=== DATASET RECORDS ===

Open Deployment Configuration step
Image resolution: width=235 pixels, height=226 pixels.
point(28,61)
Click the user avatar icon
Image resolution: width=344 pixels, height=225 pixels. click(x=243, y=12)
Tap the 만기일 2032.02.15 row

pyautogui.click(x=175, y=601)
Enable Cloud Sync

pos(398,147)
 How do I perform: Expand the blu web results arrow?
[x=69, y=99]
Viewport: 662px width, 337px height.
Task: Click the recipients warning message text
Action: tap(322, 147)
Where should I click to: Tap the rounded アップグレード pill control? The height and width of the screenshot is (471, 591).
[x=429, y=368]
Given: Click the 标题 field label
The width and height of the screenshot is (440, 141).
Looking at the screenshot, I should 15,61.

--

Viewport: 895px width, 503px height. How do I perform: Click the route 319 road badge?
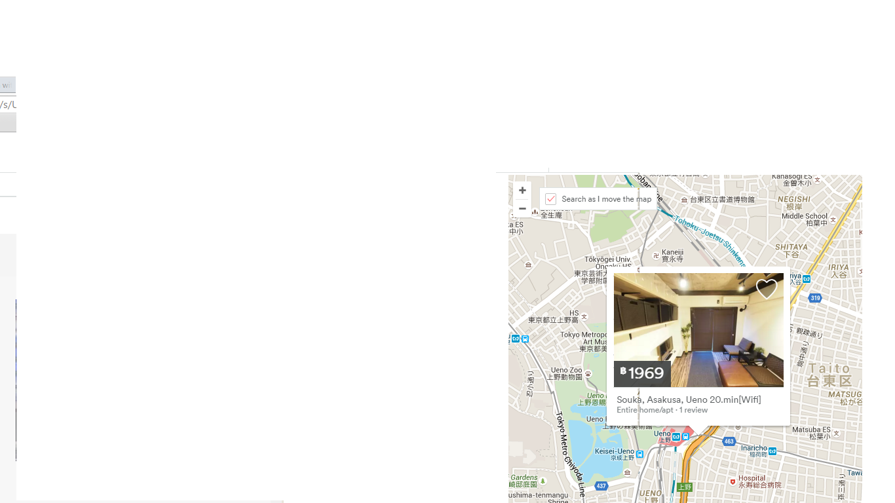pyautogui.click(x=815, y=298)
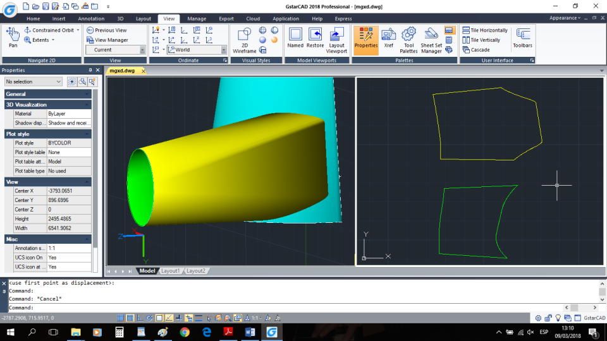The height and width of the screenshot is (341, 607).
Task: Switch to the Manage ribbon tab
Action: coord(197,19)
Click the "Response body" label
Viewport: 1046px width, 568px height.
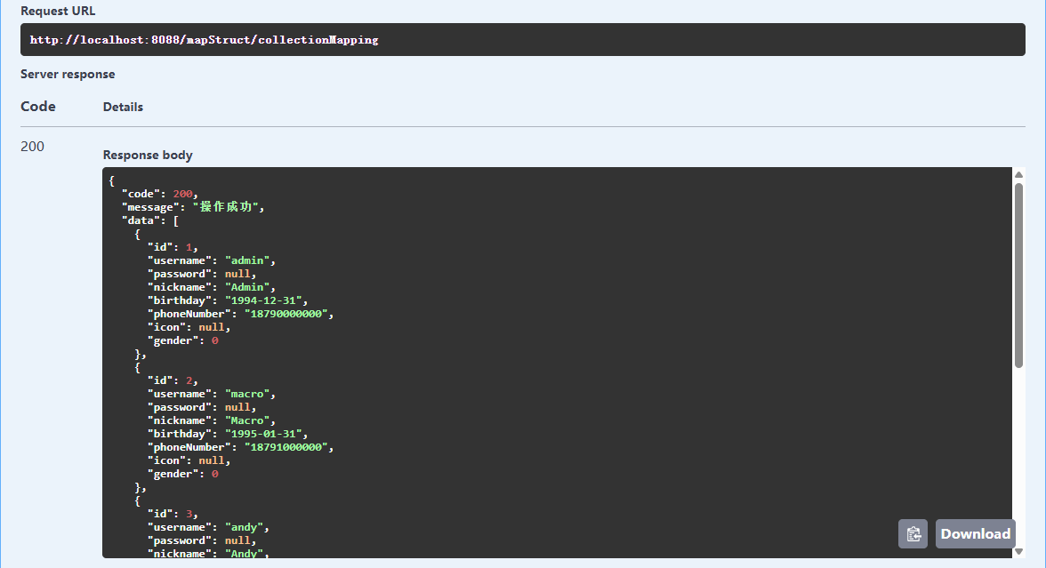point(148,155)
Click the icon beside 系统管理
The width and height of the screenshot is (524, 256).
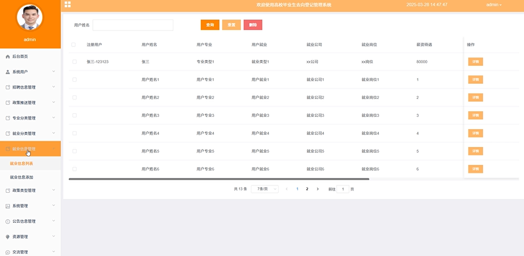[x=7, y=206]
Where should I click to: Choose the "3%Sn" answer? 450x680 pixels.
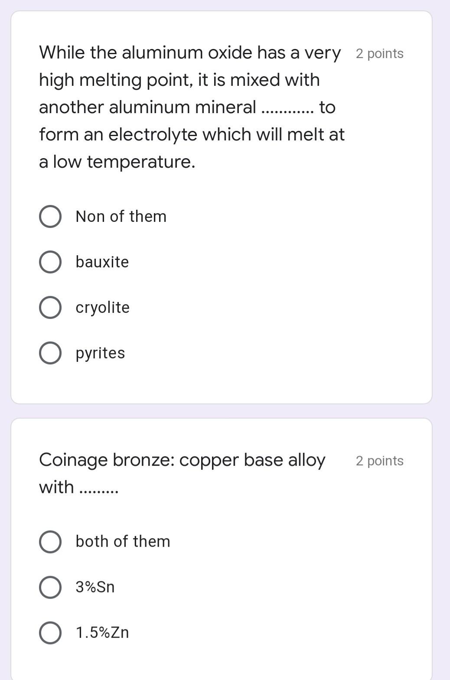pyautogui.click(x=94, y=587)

* * *

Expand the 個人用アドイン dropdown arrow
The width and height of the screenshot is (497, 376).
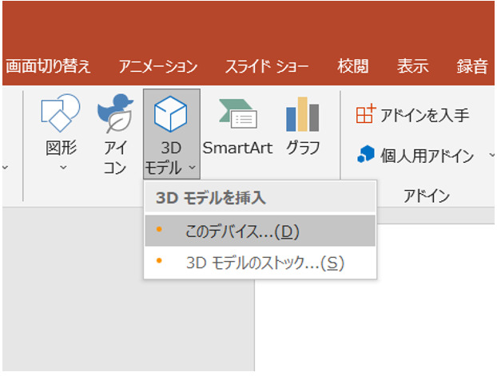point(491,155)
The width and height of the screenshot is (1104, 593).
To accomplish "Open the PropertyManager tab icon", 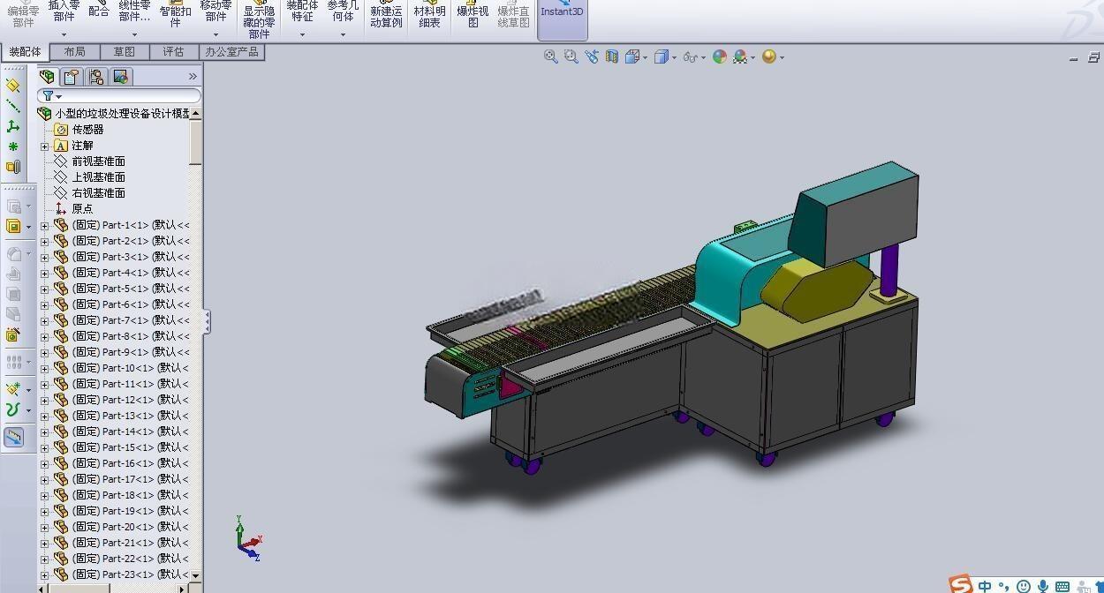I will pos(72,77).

=== WHAT THE TASK ASKS ===
Using the entries above, state how many lines include the word "label", with no other words.

=== REPLY TO THE EXERCISE ===
2